Noflyzone: So wird man Drohnen vor der Haustür los
DIe Website Noflyzone.org(öffnet im neuen Fenster) von Ben Marcus erlaubt die Erstellung einer Flugverbotszone rund um das eigene Grundstück oder die eigene Wohnung. Nach der Eingabe der Adresse erzeugt die Website die erforderlichen Geokoordinaten. Die Einträge sind natürlich weder bindend noch ist bekannt, wie eine ständige Aktualisierung erreicht werden soll.

Nach Angaben des kalifornischen Betreibers der Datenbank haben drei Drohnenhersteller zugesagt, diese Angaben zu nutzen und in ihre Flugsteuerung zu integrieren.
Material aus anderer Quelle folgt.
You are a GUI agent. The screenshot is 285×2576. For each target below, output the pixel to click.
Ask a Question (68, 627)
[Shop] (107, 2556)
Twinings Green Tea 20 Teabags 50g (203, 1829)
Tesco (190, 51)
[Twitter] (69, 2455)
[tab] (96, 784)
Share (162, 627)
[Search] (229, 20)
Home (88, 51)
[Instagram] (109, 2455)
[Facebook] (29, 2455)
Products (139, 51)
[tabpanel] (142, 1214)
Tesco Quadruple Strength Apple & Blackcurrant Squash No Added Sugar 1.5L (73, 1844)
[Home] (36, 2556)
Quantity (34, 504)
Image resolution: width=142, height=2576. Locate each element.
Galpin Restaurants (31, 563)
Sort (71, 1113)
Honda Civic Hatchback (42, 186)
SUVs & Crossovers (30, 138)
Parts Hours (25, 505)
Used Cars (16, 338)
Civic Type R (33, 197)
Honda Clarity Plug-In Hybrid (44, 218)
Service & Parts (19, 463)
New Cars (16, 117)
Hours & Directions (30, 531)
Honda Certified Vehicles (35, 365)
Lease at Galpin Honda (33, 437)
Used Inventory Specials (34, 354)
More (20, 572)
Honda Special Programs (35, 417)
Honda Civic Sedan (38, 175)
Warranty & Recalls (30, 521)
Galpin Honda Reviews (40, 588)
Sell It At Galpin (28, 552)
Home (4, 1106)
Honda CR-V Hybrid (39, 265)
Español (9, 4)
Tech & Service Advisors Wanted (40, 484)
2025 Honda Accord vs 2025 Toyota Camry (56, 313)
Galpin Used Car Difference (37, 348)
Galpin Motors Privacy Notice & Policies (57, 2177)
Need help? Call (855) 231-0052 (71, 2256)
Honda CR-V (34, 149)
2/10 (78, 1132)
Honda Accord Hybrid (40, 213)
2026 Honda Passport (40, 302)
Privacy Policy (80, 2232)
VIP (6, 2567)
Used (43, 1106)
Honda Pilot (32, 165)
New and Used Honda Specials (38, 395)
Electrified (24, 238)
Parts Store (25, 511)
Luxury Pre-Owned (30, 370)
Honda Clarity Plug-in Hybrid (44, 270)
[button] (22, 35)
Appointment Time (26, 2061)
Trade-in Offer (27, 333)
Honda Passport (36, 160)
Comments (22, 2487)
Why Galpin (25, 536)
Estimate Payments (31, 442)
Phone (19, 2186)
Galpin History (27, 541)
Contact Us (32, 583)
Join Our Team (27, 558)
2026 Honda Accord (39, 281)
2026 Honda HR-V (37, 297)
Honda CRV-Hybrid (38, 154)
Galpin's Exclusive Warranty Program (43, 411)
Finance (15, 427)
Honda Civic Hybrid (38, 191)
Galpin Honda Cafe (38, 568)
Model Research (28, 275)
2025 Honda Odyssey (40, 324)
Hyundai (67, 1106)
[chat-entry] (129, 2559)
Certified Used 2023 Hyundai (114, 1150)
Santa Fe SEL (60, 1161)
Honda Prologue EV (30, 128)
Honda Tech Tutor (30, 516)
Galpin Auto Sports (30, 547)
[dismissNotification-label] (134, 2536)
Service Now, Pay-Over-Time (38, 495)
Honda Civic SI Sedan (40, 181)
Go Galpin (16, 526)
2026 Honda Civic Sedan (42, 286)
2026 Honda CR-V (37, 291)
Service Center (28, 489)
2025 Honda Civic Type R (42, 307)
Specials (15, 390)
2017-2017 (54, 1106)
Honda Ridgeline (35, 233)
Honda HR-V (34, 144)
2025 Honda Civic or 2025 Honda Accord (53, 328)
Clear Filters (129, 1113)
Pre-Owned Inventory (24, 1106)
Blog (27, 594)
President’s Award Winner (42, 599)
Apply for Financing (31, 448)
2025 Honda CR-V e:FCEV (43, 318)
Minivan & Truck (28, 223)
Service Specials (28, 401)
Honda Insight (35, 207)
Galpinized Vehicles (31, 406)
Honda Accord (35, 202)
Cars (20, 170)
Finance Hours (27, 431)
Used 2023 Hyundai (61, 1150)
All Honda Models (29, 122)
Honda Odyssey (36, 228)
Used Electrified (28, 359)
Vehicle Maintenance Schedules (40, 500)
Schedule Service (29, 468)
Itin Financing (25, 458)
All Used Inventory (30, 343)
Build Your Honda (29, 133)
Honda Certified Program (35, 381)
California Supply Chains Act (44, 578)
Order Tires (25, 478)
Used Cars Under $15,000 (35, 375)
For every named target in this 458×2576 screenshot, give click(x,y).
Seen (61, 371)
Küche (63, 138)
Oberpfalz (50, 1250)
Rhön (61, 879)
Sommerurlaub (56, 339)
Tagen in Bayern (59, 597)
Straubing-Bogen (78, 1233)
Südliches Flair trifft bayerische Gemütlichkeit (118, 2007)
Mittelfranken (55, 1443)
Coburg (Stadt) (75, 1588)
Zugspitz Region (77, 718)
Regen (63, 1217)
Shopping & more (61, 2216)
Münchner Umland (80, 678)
Dabei handelt es sich um die eher unbekannten Hersteller Ehang, Hexo+ und Yuneec.
Der nach eigenen Angaben führende Drohnenhersteller DJI hat bereits eine Flugverbotsfunktion in seine Drohnen eingebaut, die es verhindert, die Fluggeräte in der Nähe von Flughäfen und in anderen kritischen Regionen aufsteigen zu lassen. Der Abgleich erfolgt über das GPS der Drohnen. Ob DJI sich ebenfalls an die Restriktionen von Noflyzone halten will, ist derzeit noch unklar.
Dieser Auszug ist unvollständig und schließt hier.